**EXCERPT**
+ + + + +
FBPO: When Gary gave his presentation to the audience, I was surprised to hear names like Jaco Pastorius, Victor Wooten, and Michael Manring coming out of his mouth. He’s a real music fan.

CW: Yeah, he’s got an ear for the bass guitar. That’s really cool.

FBPO: What college did you go to Chris? 

CW: I just went to an upstate college, Schenectady, for my two years and got my music degree. Studied my Vivaldi, got into my German bow and all that. My passion really was playing live with my rock bands and stuff like that, so that kind of just continued. Then, after a cycle in New York, I decided to come to LA around ‘95 after a couple of bands ran their course. I was doing like seven bands at once and teaching, doing the Hollywood grind. That’s what exposed me to so many musicians and people, and that’s what led to bigger label bands and all that kind of stuff.

FBPO: Did you go through the traditional route with your classical studies on the upright? Simandl? 

CW: Yeah, Simandl, They were the books that got me started and learning the fingerings and everything. I had this instructor, Michael Wicks, who passed away. He was in the Albany Symphony in New York. That’s what got me started. He was really encouraging because I was so ticked off about not being able to play in tune. I was already written up by Mike Varney and was doing two-hand tapping and extreme edge stuff, really complicated, difficult stuff and real intense shredding a la Yngwie (Malmsteen), Eddie (Van Halen), Billy Sheehan. You know what I mean?

FBPO: In those days, it seemed that if you wanted to study music you had to choose – I hate to use this word – a “legitimate” instrument within the classical repertoire. You couldn’t be a rock and roll or major, or in some cases, even a jazz major. Is that your story as well?

CW: Pretty much. I mean, the upright bass was the only option for me. There was no bass guitar and I was a bass freak. That was the thing that got me. My parents were from Ireland, old-school work ethic. I’m first-generation Irish and I figured they weren’t going to have it any other way. You had to go to college, so the upright bass was a bit of a shocker. Then I got used to it and was like literally playing Iron Maiden and Black Sabbath on it at home over the course of that year, getting ready for my audition and realized, oh my God, it’s all bow. It’s like 95 percent bow! That was the shocker. I was just in there trying to hold a note in tune and I was getting more and more frustrated because it was a whole different beast.
+ + + + +
**DATASET EXTRACT**
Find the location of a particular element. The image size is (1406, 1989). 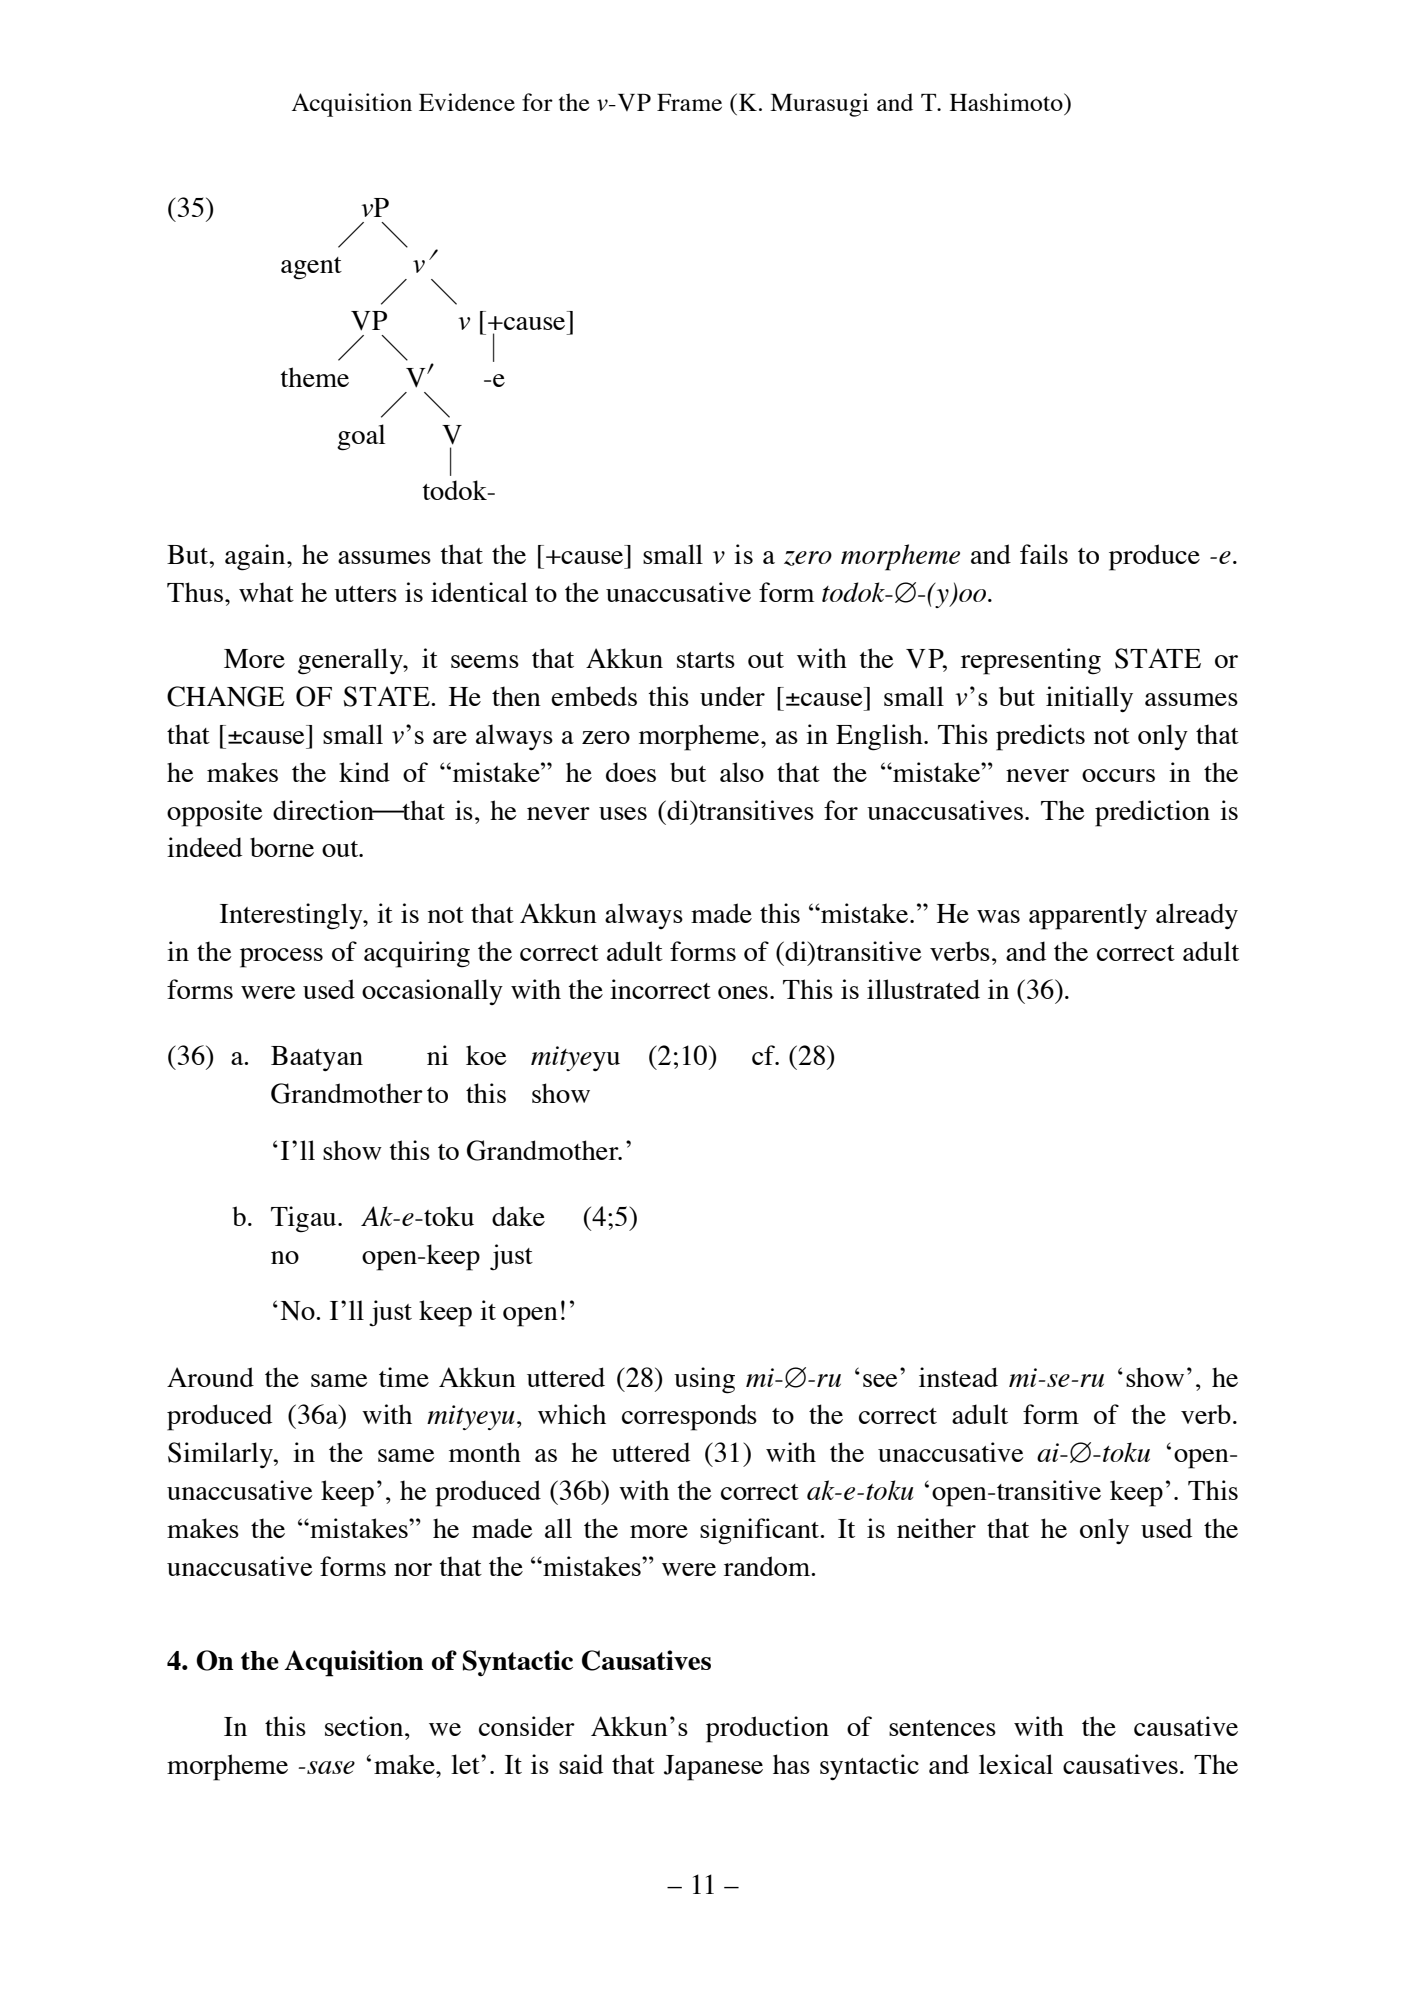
+ + + + +
**WHAT THE TASK ASKS**
Please name the orchestra Michael Wicks played in, according to the bass interview.

**RESULT OF THE EXERCISE**
The Albany Symphony in New York.